Start of Block
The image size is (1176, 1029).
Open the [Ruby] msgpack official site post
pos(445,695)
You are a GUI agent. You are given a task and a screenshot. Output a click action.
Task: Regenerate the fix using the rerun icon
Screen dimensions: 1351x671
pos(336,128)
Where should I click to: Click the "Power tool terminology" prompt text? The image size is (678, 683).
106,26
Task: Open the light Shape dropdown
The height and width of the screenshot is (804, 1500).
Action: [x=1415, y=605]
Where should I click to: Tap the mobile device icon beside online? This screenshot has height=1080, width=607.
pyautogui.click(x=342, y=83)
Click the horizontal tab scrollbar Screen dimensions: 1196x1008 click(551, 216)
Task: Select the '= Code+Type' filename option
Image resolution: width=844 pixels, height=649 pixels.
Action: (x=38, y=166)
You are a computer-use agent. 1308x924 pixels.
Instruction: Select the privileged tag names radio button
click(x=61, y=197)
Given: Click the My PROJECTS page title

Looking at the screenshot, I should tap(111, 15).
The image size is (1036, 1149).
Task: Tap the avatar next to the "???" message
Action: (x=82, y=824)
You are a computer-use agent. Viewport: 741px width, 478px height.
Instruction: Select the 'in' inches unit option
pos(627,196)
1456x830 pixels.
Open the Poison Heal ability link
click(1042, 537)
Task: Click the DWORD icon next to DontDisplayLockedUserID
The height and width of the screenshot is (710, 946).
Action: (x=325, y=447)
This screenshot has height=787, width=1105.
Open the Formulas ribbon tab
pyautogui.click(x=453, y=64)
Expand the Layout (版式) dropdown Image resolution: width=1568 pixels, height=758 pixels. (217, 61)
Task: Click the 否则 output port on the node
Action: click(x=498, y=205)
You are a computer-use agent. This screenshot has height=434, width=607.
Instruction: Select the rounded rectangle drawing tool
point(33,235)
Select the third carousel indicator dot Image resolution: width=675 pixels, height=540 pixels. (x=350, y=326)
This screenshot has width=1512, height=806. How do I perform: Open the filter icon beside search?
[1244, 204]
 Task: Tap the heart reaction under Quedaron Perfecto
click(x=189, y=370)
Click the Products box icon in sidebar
End of Block
WHAT THE TASK ASKS >> All that is needed is the material, repeated exactly.

RESPONSE TO THIS EXERCISE >>
The image size is (1176, 1029).
Open the [Ruby] msgpack official site post
pos(445,695)
You are a GUI agent. You are given a task and a screenshot. Output a click action.
Task: Regenerate the fix using the rerun icon
Screen dimensions: 1351x671
pos(336,128)
Where should I click to: Click the "Power tool terminology" prompt text? The image size is (678, 683).
106,26
Task: Open the light Shape dropdown
The height and width of the screenshot is (804, 1500).
Action: [x=1415, y=605]
Where should I click to: Tap the mobile device icon beside online? This screenshot has height=1080, width=607.
pyautogui.click(x=342, y=83)
Click the horizontal tab scrollbar Screen dimensions: 1196x1008 click(551, 216)
Task: Select the '= Code+Type' filename option
Image resolution: width=844 pixels, height=649 pixels.
Action: (x=38, y=166)
You are a computer-use agent. 1308x924 pixels.
Instruction: Select the privileged tag names radio button
click(x=61, y=197)
Given: Click the My PROJECTS page title

Looking at the screenshot, I should tap(111, 15).
The image size is (1036, 1149).
Task: Tap the avatar next to the "???" message
Action: (x=82, y=824)
You are a computer-use agent. Viewport: 741px width, 478px height.
Instruction: Select the 'in' inches unit option
pos(627,196)
1456x830 pixels.
Open the Poison Heal ability link
click(1042, 537)
Task: Click the DWORD icon next to DontDisplayLockedUserID
The height and width of the screenshot is (710, 946).
Action: (x=325, y=447)
This screenshot has height=787, width=1105.
Open the Formulas ribbon tab
pyautogui.click(x=453, y=64)
Expand the Layout (版式) dropdown Image resolution: width=1568 pixels, height=758 pixels. (217, 61)
Task: Click the 否则 output port on the node
Action: click(x=498, y=205)
You are a computer-use agent. This screenshot has height=434, width=607.
Instruction: Select the rounded rectangle drawing tool
point(33,235)
Select the third carousel indicator dot Image resolution: width=675 pixels, height=540 pixels. (x=350, y=326)
This screenshot has width=1512, height=806. How do I perform: Open the filter icon beside search?
[1244, 204]
 Task: Tap the heart reaction under Quedaron Perfecto
click(x=189, y=370)
Click the Products box icon in sidebar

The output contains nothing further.